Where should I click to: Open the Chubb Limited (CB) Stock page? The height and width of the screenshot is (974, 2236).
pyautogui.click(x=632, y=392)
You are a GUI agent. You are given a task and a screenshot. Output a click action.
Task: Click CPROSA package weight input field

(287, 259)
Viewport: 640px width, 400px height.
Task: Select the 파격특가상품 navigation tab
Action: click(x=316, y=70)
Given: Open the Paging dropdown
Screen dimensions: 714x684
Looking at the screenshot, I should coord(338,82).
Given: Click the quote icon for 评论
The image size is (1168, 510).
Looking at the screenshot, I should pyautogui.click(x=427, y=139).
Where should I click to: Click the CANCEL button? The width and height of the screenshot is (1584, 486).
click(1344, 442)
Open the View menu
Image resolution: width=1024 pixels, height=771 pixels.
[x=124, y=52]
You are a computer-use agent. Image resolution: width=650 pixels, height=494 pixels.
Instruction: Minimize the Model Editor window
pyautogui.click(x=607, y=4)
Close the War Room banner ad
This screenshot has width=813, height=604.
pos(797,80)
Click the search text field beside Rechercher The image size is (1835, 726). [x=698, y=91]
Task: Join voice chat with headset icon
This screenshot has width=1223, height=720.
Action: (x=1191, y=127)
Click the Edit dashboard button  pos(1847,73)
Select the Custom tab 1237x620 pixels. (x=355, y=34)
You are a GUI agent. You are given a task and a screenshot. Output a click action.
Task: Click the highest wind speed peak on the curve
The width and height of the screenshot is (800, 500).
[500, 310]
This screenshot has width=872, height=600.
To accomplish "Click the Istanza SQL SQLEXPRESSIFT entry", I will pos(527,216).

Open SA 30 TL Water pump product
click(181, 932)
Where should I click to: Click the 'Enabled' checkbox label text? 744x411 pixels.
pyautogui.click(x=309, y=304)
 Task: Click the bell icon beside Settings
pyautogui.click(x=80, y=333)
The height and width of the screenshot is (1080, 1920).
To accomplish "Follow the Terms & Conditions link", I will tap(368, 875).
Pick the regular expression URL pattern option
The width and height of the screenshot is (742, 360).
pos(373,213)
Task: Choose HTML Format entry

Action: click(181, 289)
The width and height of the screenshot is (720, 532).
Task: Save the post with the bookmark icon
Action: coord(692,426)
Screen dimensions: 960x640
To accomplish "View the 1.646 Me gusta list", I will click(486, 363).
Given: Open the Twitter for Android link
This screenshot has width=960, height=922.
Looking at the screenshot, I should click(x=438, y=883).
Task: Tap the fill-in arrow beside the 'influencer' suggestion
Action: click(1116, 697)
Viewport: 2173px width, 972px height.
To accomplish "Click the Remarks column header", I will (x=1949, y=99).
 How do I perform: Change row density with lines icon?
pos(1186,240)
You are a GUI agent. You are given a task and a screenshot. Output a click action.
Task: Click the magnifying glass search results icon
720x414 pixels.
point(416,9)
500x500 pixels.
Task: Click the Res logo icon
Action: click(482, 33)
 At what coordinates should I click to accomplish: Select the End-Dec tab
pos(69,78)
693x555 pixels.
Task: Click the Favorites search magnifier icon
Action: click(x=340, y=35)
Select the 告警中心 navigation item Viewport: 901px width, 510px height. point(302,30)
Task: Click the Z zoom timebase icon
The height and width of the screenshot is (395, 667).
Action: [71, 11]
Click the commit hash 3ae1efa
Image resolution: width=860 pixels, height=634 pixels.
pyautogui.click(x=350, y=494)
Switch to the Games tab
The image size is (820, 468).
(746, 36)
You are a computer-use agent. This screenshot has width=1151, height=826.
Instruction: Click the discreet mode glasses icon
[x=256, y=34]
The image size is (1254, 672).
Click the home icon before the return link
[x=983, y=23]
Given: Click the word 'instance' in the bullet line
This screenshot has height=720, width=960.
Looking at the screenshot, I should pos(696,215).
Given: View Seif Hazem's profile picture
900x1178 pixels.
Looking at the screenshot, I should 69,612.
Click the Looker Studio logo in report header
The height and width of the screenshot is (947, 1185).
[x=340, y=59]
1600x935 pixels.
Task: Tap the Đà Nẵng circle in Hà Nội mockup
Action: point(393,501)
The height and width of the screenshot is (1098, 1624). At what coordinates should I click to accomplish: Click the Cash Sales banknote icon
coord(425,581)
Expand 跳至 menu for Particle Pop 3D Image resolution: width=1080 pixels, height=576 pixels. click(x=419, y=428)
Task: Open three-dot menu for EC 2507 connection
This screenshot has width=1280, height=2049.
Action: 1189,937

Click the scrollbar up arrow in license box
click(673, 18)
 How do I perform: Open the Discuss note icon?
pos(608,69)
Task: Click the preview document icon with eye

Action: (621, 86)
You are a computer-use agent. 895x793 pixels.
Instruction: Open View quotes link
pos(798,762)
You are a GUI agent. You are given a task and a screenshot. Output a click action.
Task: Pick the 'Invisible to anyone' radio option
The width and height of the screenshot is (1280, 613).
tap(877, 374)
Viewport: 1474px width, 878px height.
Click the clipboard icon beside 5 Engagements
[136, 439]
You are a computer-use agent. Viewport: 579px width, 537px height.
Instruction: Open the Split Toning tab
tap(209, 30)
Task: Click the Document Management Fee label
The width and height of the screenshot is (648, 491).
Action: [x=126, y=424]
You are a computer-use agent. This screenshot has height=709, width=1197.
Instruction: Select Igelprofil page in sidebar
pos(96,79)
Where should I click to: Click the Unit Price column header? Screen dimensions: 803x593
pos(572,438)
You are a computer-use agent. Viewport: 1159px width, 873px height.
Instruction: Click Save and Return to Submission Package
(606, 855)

● ● ● ●

Task prompt:
The line containing "Where should I click to: Click the Unit" begins the span, and the last line of the records above ends it. Return that span exactly, and nothing outside it.

Problem solution:
Where should I click to: Click the Unit Price column header? Screen dimensions: 803x593
pos(572,438)
You are a computer-use agent. Viewport: 1159px width, 873px height.
Instruction: Click Save and Return to Submission Package
(606, 855)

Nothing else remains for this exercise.